A* can be morphed into another path-finding algorithm by simply playing with the heuristics it uses and how it evaluates each node. This can be done to simulate Dijkstra, Best First Search, Breadth First Search and Depth First Search.
A* expands on a node only if it seems promising. It's only focus is to reach the goal node as quickly as possible from the current node, not to try and reach every other node.
If you have many target nodes and you don't know which one is closest to the main one, A* is not very optimal. This is because it needs to be run several times (once per target node) in order to get to all of them.
Dijkstra is an uninformed algorithm. This means that it does not need to know the target node beforehand. For this reason it's optimal in cases where you don't have any prior knowledge of the graph when you cannot estimate the distance between each node and the target.
Since Dijkstra picks edges with the smallest cost at each step it usually covers a large area of the graph. This is especially useful when you have multiple target nodes but you don't know which one is the closest.
If we take for example 3 Nodes (A, B and C) where they form an undirected graph with edges: AB = 3, AC = 4, BC=-2, the optimal path from A to C costs 1 and the optimal path from A to B costs 2. If we apply Dijkstra's algorithm: starting from A it will first examine B because it is the closest node. and will assign a cost of 3 to it and therefore mark it closed which means that its cost will never be reevaluated. This means that Dijkstra's cannot evaluate negative edge weights.
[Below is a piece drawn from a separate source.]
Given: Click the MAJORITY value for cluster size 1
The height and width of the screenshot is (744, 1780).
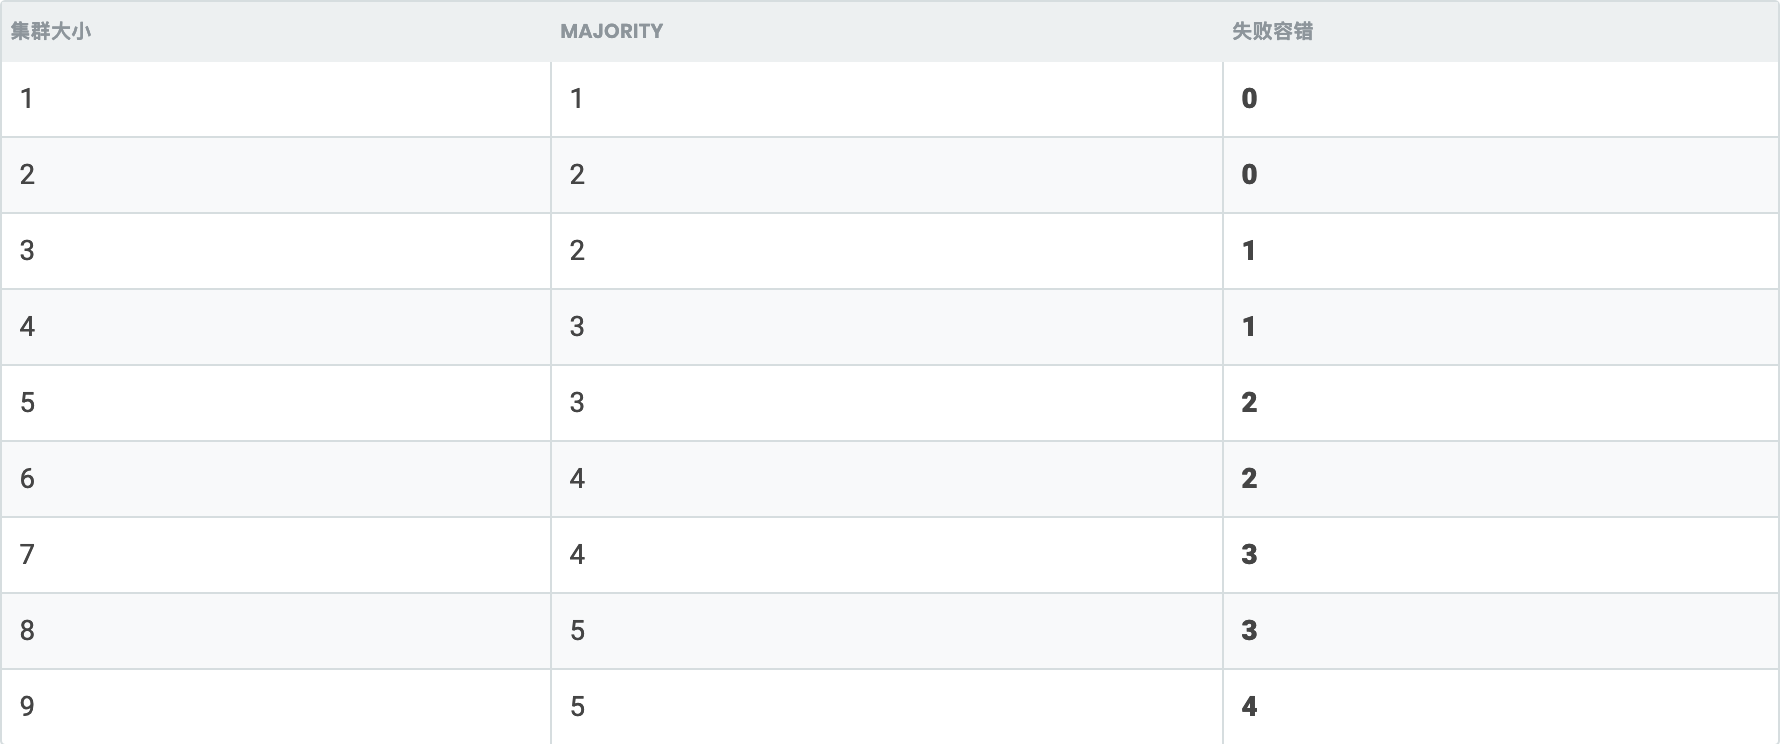Looking at the screenshot, I should point(577,99).
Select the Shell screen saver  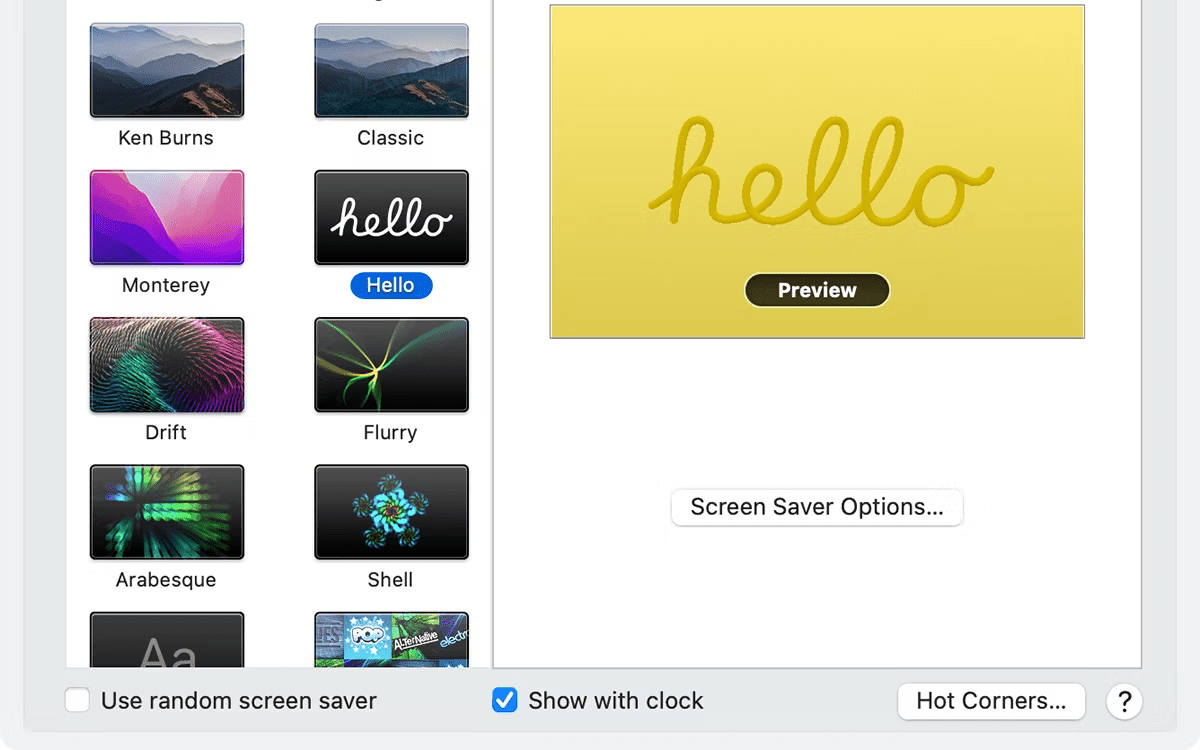point(391,511)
When traversing one tree level, you need a way to know which nodes to traverse once you get to the next one. The way this is done is by storing the pointers to a level's child nodes while searching it. The pointers are stored in a FIFO way, this means that BFS needs a relatively large amount of memory in order to store the pointers. The amount of course depends on the complexity of the graph tree and the amount of nodes and/or levels.